What to work on: Below this line are records; transcribe exactly the lines between the one holding "Task: Click the Feb 20, 2020 date" and the one holding "Click Edit shortcuts on the right", inclusive, and omit the pictures.

Material provided:
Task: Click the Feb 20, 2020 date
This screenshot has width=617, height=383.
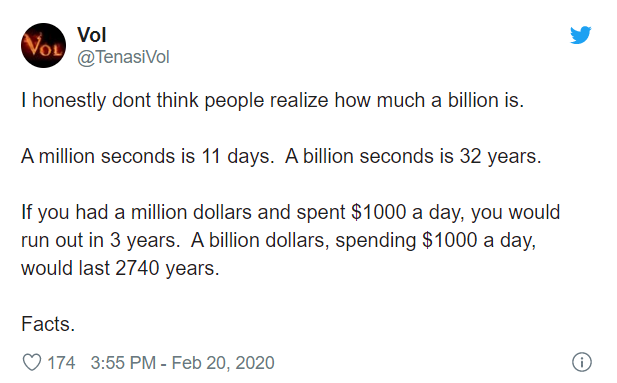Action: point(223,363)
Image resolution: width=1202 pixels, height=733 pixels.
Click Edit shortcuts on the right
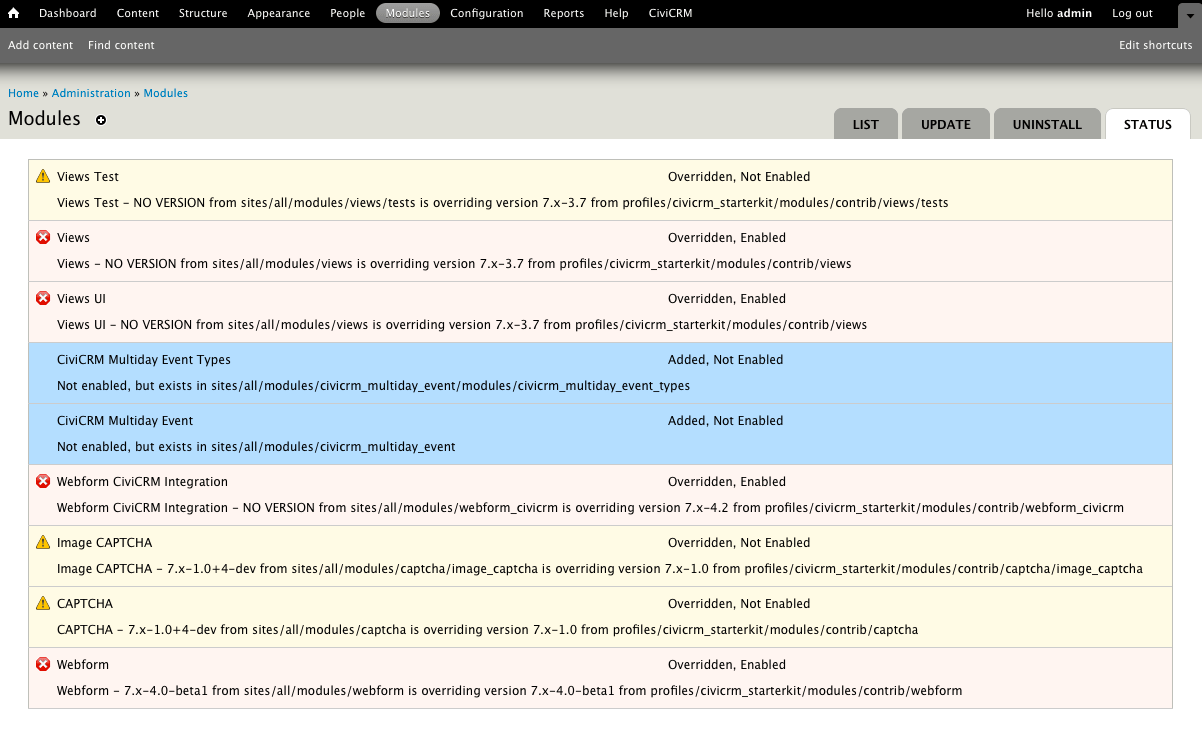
* * *
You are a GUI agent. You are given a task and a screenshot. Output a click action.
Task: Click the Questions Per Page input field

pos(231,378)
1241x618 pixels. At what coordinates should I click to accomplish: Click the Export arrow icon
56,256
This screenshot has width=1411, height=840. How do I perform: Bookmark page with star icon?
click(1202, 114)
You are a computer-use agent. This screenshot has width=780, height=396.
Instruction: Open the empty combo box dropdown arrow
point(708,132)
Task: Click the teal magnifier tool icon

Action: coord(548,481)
--
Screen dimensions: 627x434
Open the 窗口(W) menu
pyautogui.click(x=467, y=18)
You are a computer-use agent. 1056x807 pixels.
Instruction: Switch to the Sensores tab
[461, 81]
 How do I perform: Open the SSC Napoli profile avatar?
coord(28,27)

Task output:
Task: Click the Feb 20, 2020 date
This screenshot has width=617, height=383.
Action: point(223,363)
Image resolution: width=1202 pixels, height=733 pixels.
Click Edit shortcuts on the right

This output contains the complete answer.